Records for the exercise:

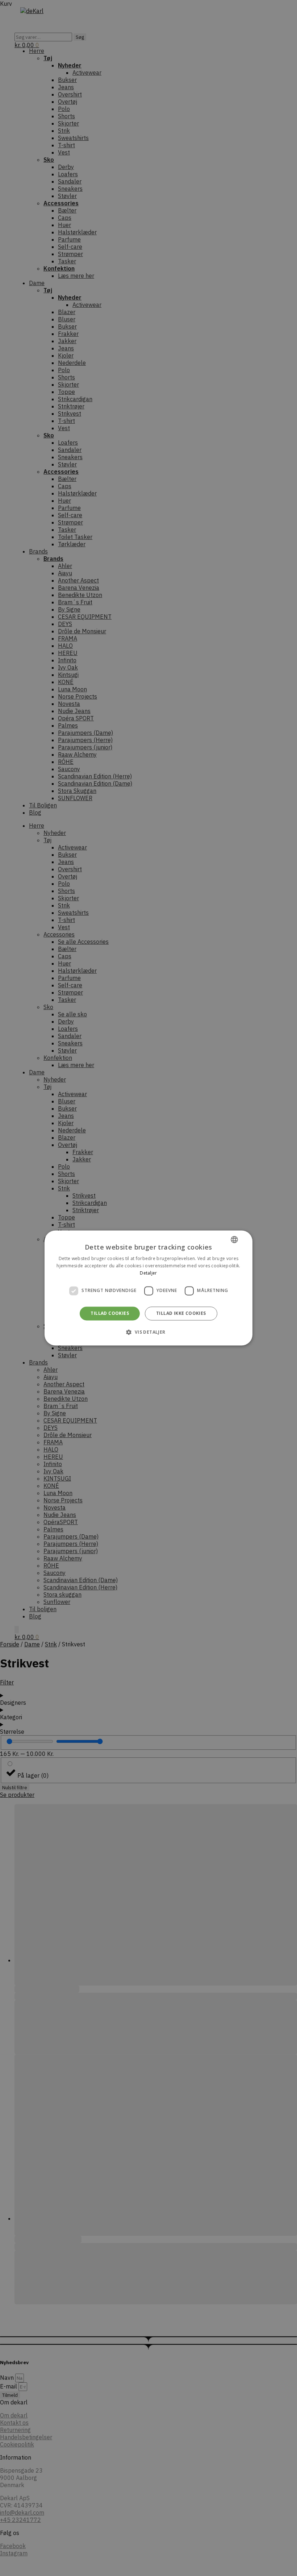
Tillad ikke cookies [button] (181, 1313)
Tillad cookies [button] (110, 1313)
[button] (148, 1332)
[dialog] (148, 1287)
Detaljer (148, 1273)
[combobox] (234, 1239)
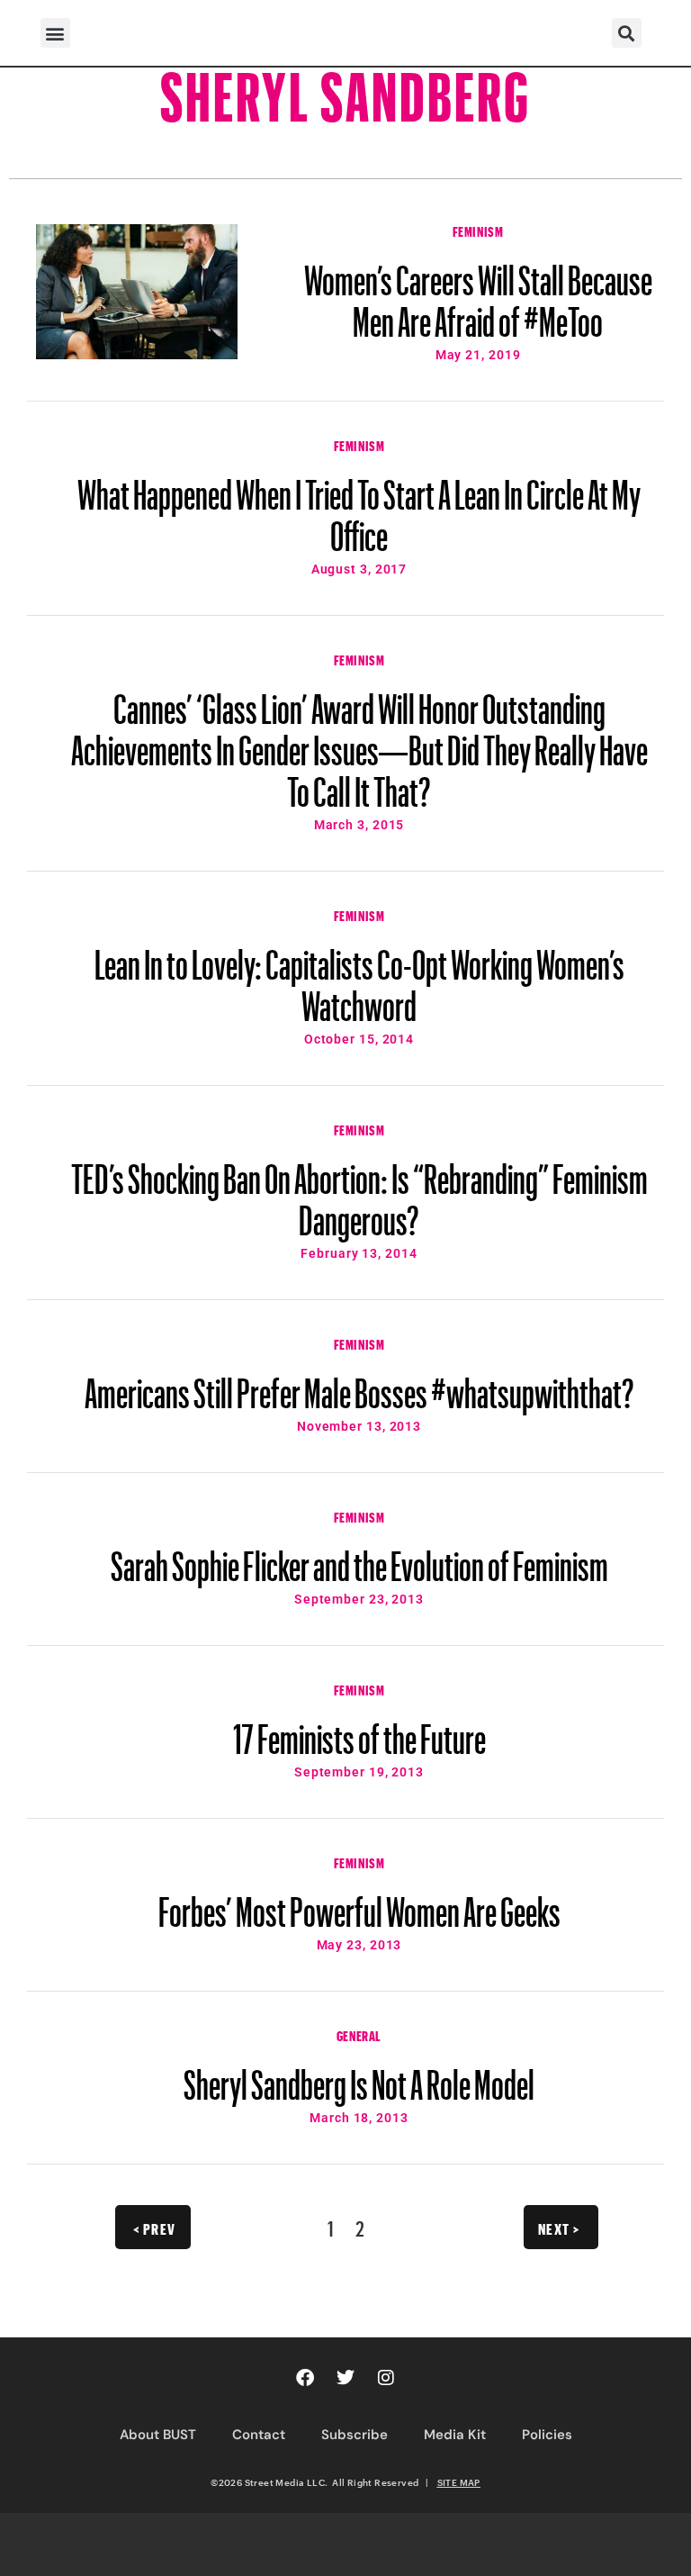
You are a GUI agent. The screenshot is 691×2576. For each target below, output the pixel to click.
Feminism (478, 229)
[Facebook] (305, 2378)
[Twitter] (345, 2378)
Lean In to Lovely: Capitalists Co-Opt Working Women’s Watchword (359, 977)
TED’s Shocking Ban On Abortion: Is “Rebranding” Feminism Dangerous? (359, 1191)
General (359, 2034)
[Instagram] (386, 2378)
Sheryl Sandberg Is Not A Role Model (359, 2076)
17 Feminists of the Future (359, 1730)
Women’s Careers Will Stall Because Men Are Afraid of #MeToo (478, 292)
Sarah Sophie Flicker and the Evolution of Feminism (359, 1557)
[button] (55, 33)
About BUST (158, 2435)
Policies (547, 2435)
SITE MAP (458, 2482)
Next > (559, 2226)
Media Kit (455, 2435)
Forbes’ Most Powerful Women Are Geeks (359, 1903)
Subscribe (354, 2435)
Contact (258, 2435)
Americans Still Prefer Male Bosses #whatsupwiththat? (359, 1384)
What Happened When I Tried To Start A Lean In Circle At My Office (359, 507)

What you need to do: Given the data above, which lines hold the string "Tillad"? Return them.

Answer box:
Tillad ikke cookies [button] (181, 1313)
Tillad cookies [button] (110, 1313)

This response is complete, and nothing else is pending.